G subway service restored after Brooklyn derailment

Saturday, September 12, 2015
G train service restored after derailment
N.J. Burkett has an update on the subway derailment in Brooklyn that disrupted service on the G line.

BROOKLYN, N.Y. (WABC) -- Service on the G subway line has been restored after Thursday night's derailment in Brooklyn, according to the MTA.

Temporary repairs are complete so full service on the G train is back to normal.

Crews worked throughout the morning and afternoon to remove debris and make necessary repairs and inspections at the site.

Work crews will have to return to the site as part of the ongoing investigation and to make permanent repairs which will impact service on the line in the future.

Service had been limited Friday following the minor derailment Thursday night, just north of the Hoyt Street Station in Downtown Brooklyn.

At 10:35 p.m, the front axle of the head car of a Church Avenue-bound G train derailed 700 feet north of the Hoyt-Schermerhorn Streets station. About 80 customers were walked through the 4-car train and the tunnel to the station. According to the New York City Fire Department, one customer complained of dizziness and two others were evaluated for minor injuries.

Concrete debris fell to the track and caused the first axle of the train to derail.
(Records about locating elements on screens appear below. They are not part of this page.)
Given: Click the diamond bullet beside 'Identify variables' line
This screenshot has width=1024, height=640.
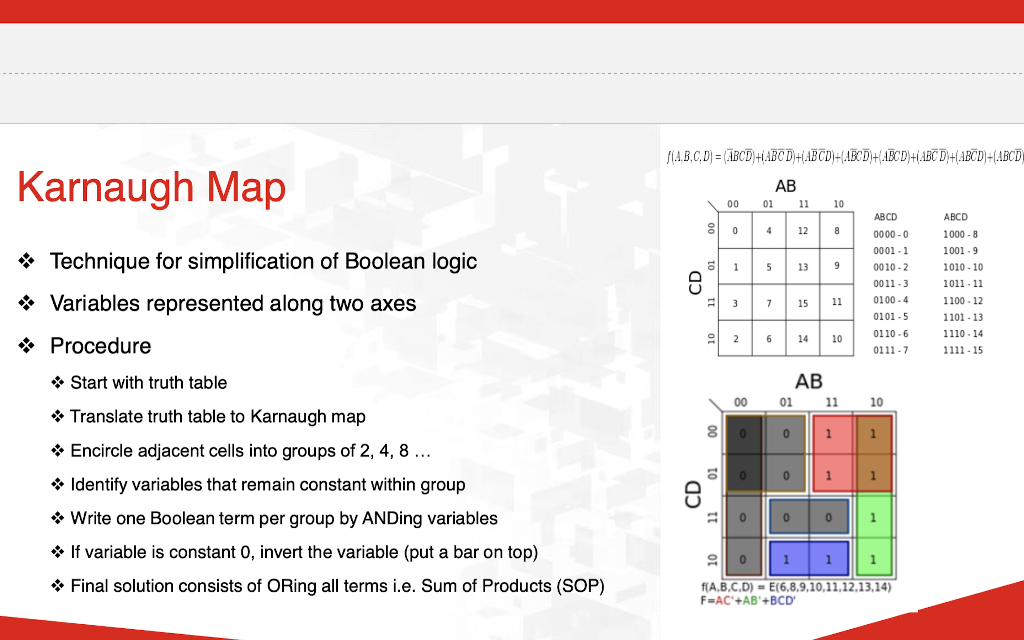Looking at the screenshot, I should pyautogui.click(x=56, y=485).
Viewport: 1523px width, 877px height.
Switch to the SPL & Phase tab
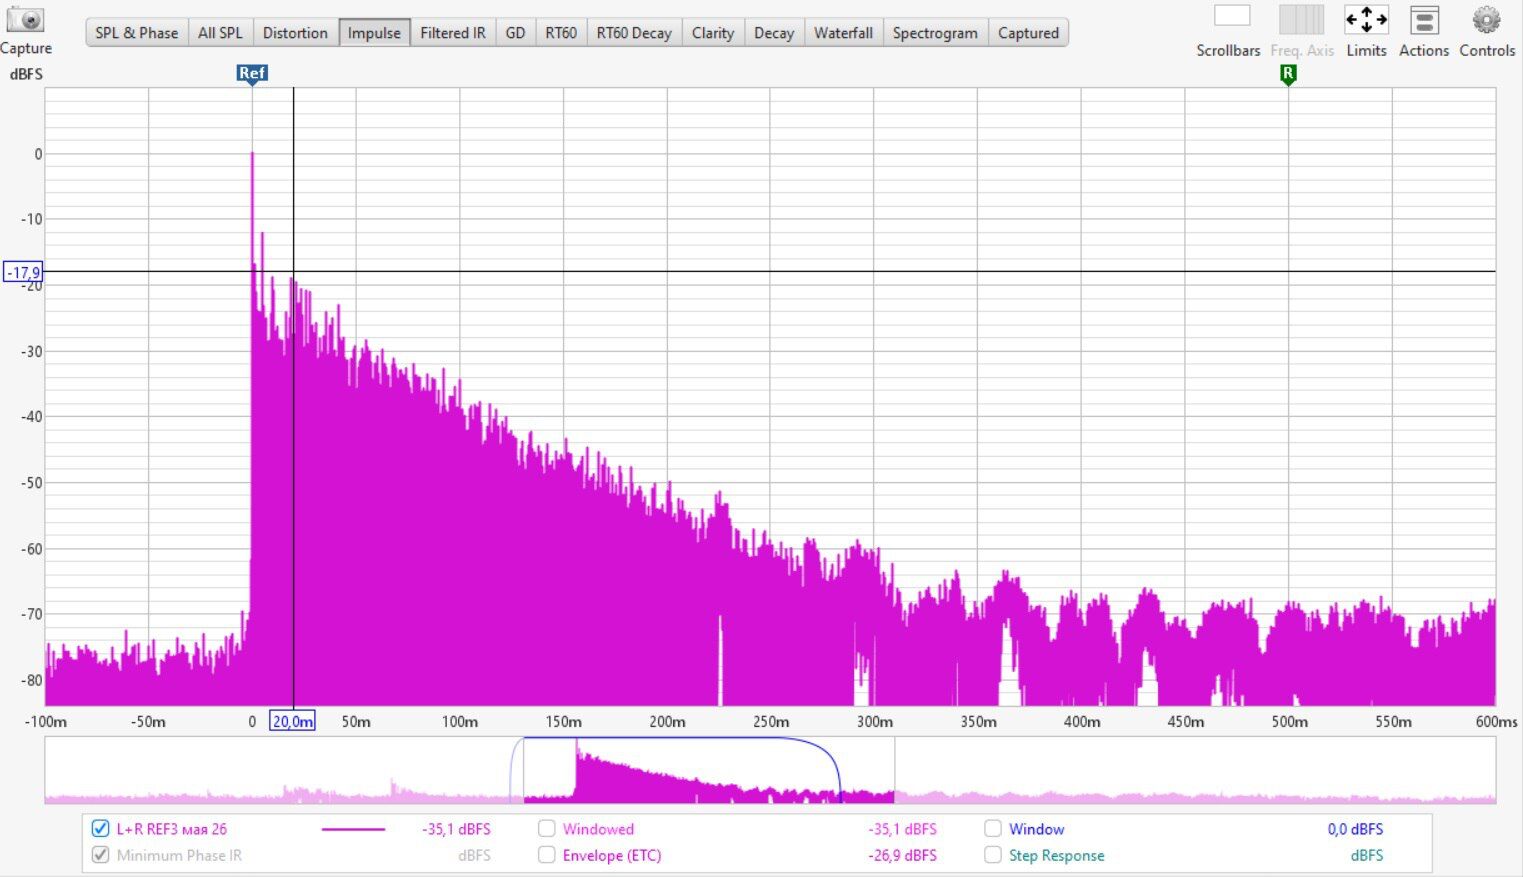[137, 33]
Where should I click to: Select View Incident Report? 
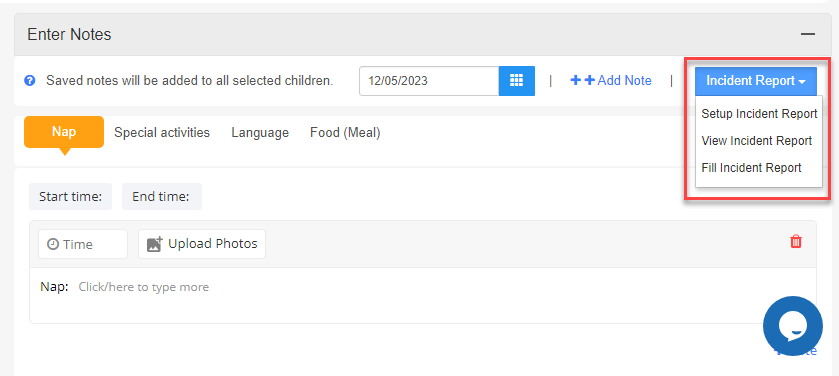[759, 141]
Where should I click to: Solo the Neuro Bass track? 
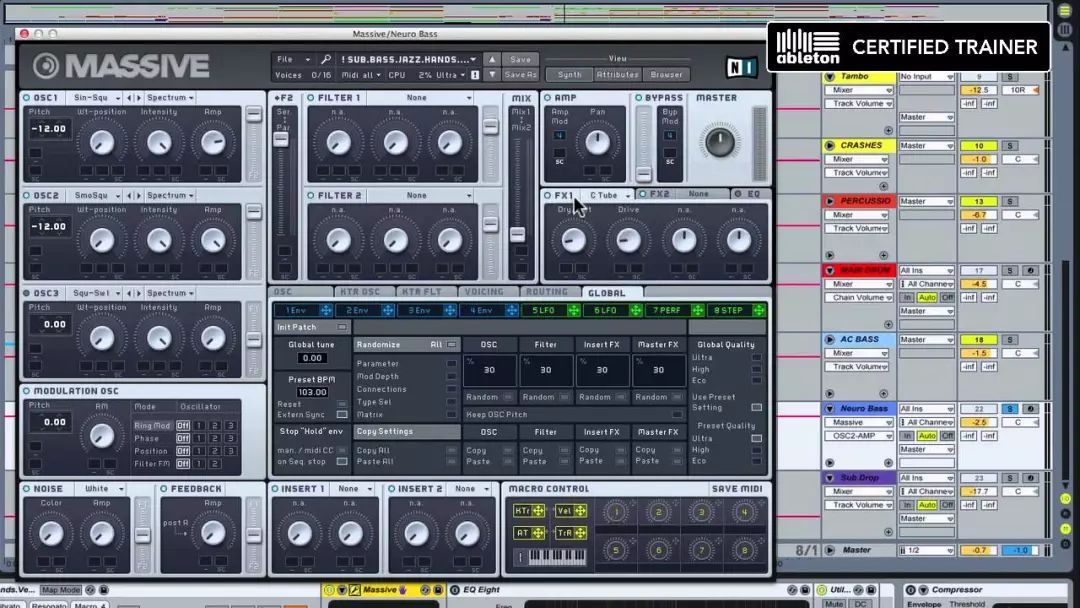tap(1010, 409)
The bench wall contains ducts for power and communications cables and also serves as a maintenance and emergency walkway.

Crews re-railed and removed the train from the site at approximately 2 a.m. Crews then focused on the removal of debris and secured what remains of the bench wall at that location.

Investigators say the train's lead car struck a cement access ledge that runs the length of the tunnel after it had partially collapsed into the path of the train.

A preliminary report obtained by Eyewitness News indicates the cause was an ongoing problem, "...pre-existing water intrusion, as well as the failure of several stabilizer brackets that had been previously installed."

"Water damage from water main breaks, the pile driving from new construction, it takes a toll on a 90-100 year old subway," said Paul Navarro, Track Division Chairman of the Transport Workers Union.

But Eyewitness News has learned that at least 8 G trains have damage consistent with grazing the ledge. Why that damage was not uncovered until Friday, and why the crumbling ledge was not discovered and repaired before it collapsed and caused the derailment, are among a number of unanswered questions.

The chairman of the MTA is calling the city out for its lack of funding.

"I am tired of writing letters to city officials that result only in vague calls for more conversations. The sooner we can end these games we can get to work on rebuilding our transit network," said Thomas Prendergast in a statement.

Workers said the elevated walkway workers use in the tunnel appears to have been leaning into the track area. Several passing trains may have hit it before the derailed train, based on damage to some other trains.

The train appears to have taken out a 70-foot section of the bench wall. The walkway houses cables, and workers also use it to walk in the tunnel.

The cause of the derailment is under investigation.